Just before Christmas my dad was blue lighted to our local Accident and Emergency department from his nursing home. It was a day when nurses were on strike and just before ambulance workers’ first strike since 1989 – definitely not a day my dad, a staunch union man, would have chosen. Nearly 75 years on from the creation of the NHS, how did we get here?
My dad is 89 years old. At the very end of 2019, at 86, he had his first ever stay in an NHS hospital. Not because he used private healthcare, but because the only time before that was before the NHS existed.
In 1943, when my dad was ten, he was admitted to hospital with a case of ‘poison leg’ – clearly not the medical term. The cause is lost in the mists of time, as is the actual diagnosis, but the result was a ten day stay in hospital. 1943 was also pre-antibiotics; the treatment for infection was regular poultices. Infections were one of the main causes of death for young children.
My grandad was an electrician who worked at Lots Road Power Station, by the river in Chelsea, that powered the Tube throughout the Blitz. My dad’s mum worked in a shop on the King’s Road. They had 4 children and were working class – like so many of us today, they were unable to pay an unexpected large bill. So, in order to afford my dad’s hospital stay, Grandad withdrew a chunk of his pension savings to get his 10 year old son treatment.
What choice did he have? If he hadn’t, my dad would have been denied treatment. Obviously, this reduced my grandad’s pension income when he did retire, which had a lasting impact on his life. He did manage to continue living in Chelsea, thanks to the development of social housing in the postwar period. Like us, he thought that the days of bankrupting yourself for necessary medical care, or dying of preventable illnesses, were over.
The wait at A&E was long. My dad had a three hour wait in two different ambulances, a five hour wait in a ‘makeshift ward’ – in reality, the corridor outside majors and resus – where two paramedics were supporting up to 7 patients as they waited to be seen. Between helping patients, the staff apologised to my dad and I. Some even said they were embarrassed about the state of the system.
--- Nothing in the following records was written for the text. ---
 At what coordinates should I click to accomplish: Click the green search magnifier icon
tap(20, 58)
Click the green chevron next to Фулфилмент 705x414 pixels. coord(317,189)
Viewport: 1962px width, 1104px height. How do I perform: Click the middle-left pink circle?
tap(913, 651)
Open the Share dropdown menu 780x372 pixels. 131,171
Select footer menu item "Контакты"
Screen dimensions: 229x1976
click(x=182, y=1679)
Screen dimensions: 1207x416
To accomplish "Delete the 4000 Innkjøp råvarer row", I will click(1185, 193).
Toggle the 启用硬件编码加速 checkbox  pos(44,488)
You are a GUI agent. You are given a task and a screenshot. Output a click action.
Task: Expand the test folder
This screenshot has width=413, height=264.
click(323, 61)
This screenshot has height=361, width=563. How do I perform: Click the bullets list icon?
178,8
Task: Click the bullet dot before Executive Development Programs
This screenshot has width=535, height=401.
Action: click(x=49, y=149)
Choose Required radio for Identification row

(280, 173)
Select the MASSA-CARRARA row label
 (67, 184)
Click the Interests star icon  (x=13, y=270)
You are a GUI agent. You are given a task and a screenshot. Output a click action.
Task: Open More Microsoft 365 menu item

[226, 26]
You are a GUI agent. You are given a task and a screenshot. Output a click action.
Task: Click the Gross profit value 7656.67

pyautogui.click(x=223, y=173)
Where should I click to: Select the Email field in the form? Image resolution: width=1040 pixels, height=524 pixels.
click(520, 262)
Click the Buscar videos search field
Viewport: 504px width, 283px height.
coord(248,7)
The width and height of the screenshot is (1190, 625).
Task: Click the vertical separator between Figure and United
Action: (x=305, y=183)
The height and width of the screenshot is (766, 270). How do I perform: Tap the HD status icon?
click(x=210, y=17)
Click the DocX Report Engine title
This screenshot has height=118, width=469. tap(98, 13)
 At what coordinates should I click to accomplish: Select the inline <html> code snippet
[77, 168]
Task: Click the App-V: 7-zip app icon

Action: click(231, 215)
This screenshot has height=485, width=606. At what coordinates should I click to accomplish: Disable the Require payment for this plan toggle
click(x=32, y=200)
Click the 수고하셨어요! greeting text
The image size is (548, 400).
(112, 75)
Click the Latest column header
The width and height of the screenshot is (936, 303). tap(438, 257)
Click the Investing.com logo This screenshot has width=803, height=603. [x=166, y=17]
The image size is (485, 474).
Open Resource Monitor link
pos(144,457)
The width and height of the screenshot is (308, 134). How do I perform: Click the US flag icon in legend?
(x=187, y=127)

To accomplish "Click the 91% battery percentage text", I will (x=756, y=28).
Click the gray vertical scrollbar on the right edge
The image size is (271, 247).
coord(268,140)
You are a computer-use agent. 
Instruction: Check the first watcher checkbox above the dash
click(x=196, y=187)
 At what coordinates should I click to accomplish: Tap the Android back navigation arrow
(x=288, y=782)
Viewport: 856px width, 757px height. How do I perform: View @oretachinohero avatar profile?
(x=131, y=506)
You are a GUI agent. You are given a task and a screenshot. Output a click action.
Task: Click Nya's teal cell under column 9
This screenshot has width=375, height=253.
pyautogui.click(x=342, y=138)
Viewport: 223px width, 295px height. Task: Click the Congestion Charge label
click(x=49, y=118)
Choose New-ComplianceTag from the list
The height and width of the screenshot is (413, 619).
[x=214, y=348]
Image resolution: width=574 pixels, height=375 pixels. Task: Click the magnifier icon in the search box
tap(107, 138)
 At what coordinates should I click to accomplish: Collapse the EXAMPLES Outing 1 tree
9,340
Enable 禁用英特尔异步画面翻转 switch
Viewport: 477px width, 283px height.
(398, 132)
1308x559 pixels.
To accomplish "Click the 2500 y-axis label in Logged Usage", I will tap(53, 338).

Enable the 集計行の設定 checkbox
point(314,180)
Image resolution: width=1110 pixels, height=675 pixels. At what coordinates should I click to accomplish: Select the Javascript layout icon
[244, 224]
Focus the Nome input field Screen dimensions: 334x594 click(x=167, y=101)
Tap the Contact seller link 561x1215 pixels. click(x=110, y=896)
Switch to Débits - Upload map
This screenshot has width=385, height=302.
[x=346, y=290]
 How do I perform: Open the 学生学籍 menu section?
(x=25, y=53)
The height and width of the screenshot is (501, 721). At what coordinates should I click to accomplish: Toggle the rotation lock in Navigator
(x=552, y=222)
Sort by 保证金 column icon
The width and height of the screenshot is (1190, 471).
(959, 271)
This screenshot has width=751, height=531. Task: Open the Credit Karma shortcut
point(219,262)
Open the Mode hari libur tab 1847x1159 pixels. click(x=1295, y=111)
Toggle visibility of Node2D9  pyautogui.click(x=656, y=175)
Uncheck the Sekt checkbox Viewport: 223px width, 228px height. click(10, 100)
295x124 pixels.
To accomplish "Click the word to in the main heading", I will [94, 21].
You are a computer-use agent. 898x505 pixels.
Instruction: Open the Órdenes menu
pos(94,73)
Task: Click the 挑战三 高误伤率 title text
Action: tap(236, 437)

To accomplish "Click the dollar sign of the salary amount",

What’s frustrating is that this crisis has been clearly building for years. NHS staff have been warning, constantly, that the NHS has been systematically underfunded since 2010. Funding has been decoupled from increasing demand, leaving hospitals in deficit and operating close to 100% capacity at all times. Sporadic boosts have failed to replace massive real-terms cuts in capital spend, leaving failing infrastructure, shortages of equipment and beds, and no money for preventive or community care. The result has been a steady, avoidable increase in staff workload as staff shortages grew to 62,000 in December last year – a record number of unfilled jobs.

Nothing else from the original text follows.